The market prices can at best be a starting point for further (f) inquiry but they cannot be substituted for the price shown by the assessee in the books of accounts".
In view of above discussion, the assessee's appeal is allowed.
In the result, assessee's appeal stands allowed. Order 9 pronouncement in open court on,____ /07/2016.”
Further the two sale instances given by the Assessing Officer are also distinguishable since in one case the property sold was of a three storeyed shop including land and roof rights and the other property is a partly constructed land with all rights whereas the property sold in question is first floor flat without roof rights. The various decisions relied on by the Ld. Counsel for the assessee also supports his case. In this view of the matter I am of the considered opinion that the sale consideration at Rs.58,19,000/- adopted by the CIT(A) being stamp duty value as against actual sale consideration of Rs.30 lacs shown by the assessee is not sustainable I, therefore, set aside the order of CIT(A) on this issue and direct the AO delete the addition of Rs.28,19,000/-. The ground No. 1 of the assessee is accordingly allowed.

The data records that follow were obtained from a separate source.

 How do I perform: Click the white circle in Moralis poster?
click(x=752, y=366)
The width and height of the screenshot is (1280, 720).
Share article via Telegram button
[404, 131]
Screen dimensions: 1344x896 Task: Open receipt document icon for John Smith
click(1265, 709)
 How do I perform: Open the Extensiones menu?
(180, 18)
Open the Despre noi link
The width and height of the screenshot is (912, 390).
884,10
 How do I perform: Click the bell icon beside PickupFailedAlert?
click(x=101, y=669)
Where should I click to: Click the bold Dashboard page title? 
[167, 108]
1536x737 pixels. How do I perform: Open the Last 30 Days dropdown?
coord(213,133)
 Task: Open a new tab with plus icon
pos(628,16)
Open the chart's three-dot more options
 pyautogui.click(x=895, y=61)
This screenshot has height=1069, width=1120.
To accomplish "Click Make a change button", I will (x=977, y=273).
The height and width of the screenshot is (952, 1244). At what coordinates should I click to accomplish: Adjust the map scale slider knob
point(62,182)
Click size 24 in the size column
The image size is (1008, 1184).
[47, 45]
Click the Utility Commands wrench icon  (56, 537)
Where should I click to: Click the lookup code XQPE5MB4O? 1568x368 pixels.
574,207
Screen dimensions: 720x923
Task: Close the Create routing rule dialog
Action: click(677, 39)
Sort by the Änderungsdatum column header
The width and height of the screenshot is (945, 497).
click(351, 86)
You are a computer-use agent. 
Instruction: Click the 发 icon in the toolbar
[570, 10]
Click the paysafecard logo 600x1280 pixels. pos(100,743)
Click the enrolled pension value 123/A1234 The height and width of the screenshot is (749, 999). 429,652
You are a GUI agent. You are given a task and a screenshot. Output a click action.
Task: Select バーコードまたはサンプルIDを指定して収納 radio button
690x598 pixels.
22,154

Now, coming to the 2nd ground of appeal
, i.e. the addition of Rs.3 lacs made by the AO on account of commission paid to two related parties is concerned, it is an admitted fact that the above two persons are related parties as per provision of section 40. A (2)(b) of the IT Act, 1961. Despite summons issued u/s 131 they never appeared before the AO to substantiate the nature of service rendered by them for getting commission. Merely because tax has been deducted and payment has been made by account payee cheque will not absolve the assessee from the onus cast on it. It is the settled proposition of law that for any expenditure claimed to be an allowable deduction, the onus is always on the assessee to substantiate with evidence to the satisfaction of the AO regarding the incurring of such expenditure wholly and exclusively for the purpose of business. However, in the instant case the assessee could not prove the same since the two persons were never produced before the AO. As mentioned earlier apart from paying the amount through banking channel and deduction of tax from the same is not sufficient. Considering the totality of the facts of the case and in the interest of justice I deem it proper to restore this issue back to the file of the AO with a direction to give one more opportunity to the assessee to substantiate its case by producing the two persons for his verification. Needless to say the AO shall decide the issue as per fact and law after giving due opportunity of being heard to the assessee. I hold and direct accordingly. The second ground raised by the assessee is allowed for statistical purpose. 17.. In the result, ground No. 1 of appeal by the assessee is allowed and ground No.2 by the appeal of the assessee is allowed for statistical purpose.
Order pronounced in the open court on 20.03.2019.